The intracellular concentrations of the phosphorylated purine nucleotides ATP and GTP have been proposed to be important global signals for regulating the balance of catabolism and anabolism in eukaryotic cells. How the relative ratios of adenine (ATP, ADP, AMP) and guanine (GTP, GDP) nucleotides change under different nutritional conditions has been characterized in S. cerevisiae, but how these changes are sensed and translated into cellular signals for the regulation of metabolism is not understood. We will use the regulated expression of bacterial genes which encode enzymes that use ATP or GTP as substrates to develop methods for inducing controlled changes to in vivo nucleotide concentrations which are independent of nutrient supply, and for generating nucleotide analogues to interfere with the sensing of GTP/GDP levels. The consequences of the inductions on global cellular metabolism will be characterized using transcriptomics and metabolomics, thereby determining the relationship between nucleotide composition and metabolic status and signalling. To identify gene functions important for mediating the responses to the induced changes in purine nucleotide abundance, we will undertake: i) functional interaction screening using the yeast heterozygous diploid mutant collection to find suppressors/enhancers of the effects of induction; ii) a focused screening of a selected subset of the yeast homozygous deletion mutant collection to identify strains exhibiting an abnormal uncoupling of growth rate and intracellular nucleotide composition.
Knowledge of how S. cerevisiae cells control their metabolism and coordinate the metabolic processes that provide and consume energy is often transferable to human cells where the dysregulation of these processes has been implicated in a number of disease states including tumourigenesis and diabetes. It is also directly applicable to optimization of the biotechnological processes for which S. cerevisiae is being increasingly used.

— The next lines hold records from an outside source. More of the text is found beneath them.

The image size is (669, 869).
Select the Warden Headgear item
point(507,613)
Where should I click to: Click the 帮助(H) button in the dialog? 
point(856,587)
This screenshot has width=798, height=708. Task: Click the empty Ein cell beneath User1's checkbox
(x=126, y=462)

The results of this study will primarily be communicated through presentations in scientific conferences and through publications in the high-impact journals. We will communicate with relevant industrial partners both directly; for instance, with our collaborators - Novacta Biosystems of Welwyn Garden City, Syngenta and Unilever - and via the meetings of the Bioprocess Research Industry Club (BRIC). In year three of the Project, we will organise a half-day meeting to explain our research to interested industrial scientists. This meeting will be held in Cambridge; the Science Parks surrounding the city contain the UK's largest concentration of small and medium-sized companies involved in the biotechnological and biomedical industries, and major companies such as GSK, Unilever and Pfizer in easy reach. Two alumni from the Oliver laboratory are employed by Novacta, and another is at Pfizer, Abingdon. However, we will also provide a video link to facilitate the participation of those who are unable to travel to Cambridge. We will ask Cambridge Enterprise (the University's Technology Transfer company, see below) to sponsor this event.

We will also communicate with the industry via the web-site of the Cambridge Systems Biology Centre and data will be available there as well as at public repositories (e.g. ArrayExpress and MetaboLights at the EBI).

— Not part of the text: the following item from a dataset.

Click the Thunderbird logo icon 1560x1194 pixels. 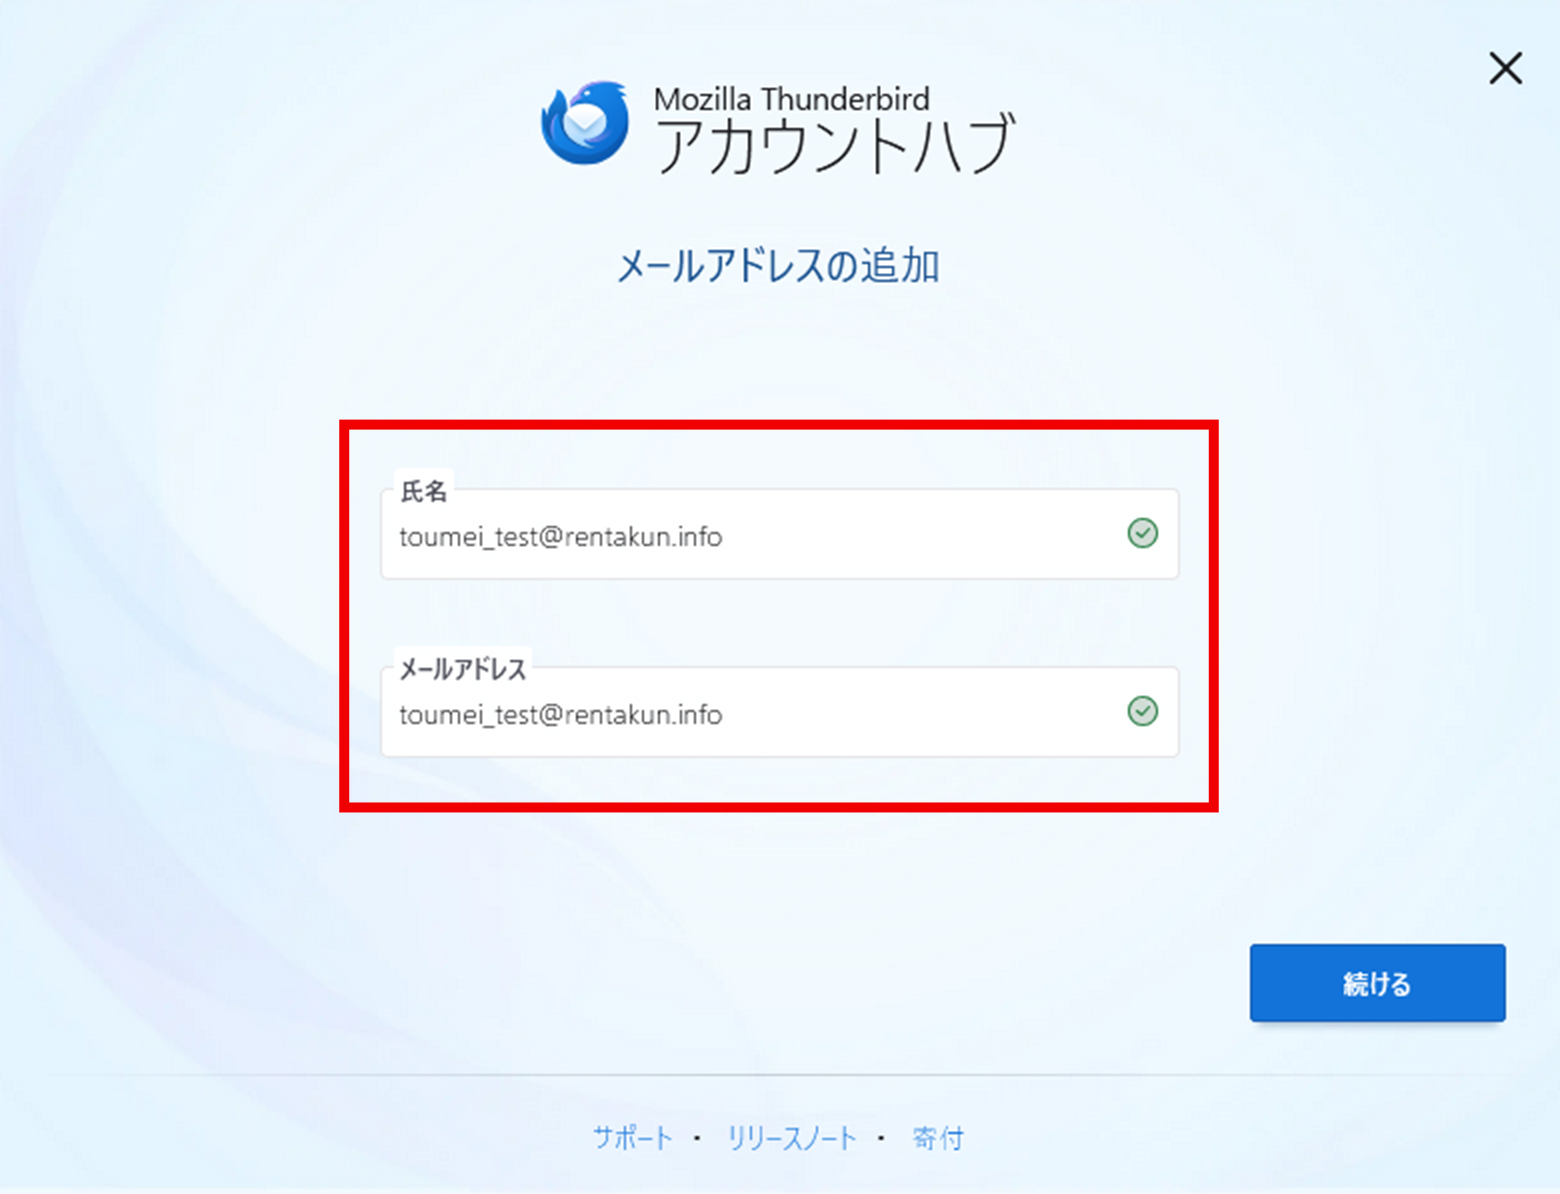[585, 123]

Our laboratories regularly contribute to Cambridge Science Week and we will communicate this project to the wider public by that route and through summer placements for 6th Form students. Currently, SGO has regular placement plans for summer students from the John Fisher School (Peaks Hill, Purley, Surrey, CR2 6BN). We will also exploit the Cambridge Press Office and the 'Naked Scientist' radio programme to communicate our work.

Cambridge Enterprise will be responsible for protecting any Intellectual Property arising from the research. The University's technology transfer company has been very successful at facilitating the application of research both through licensing and supporting spin-out companies, including three from our own Department - Kudos, Astex, and Biotica.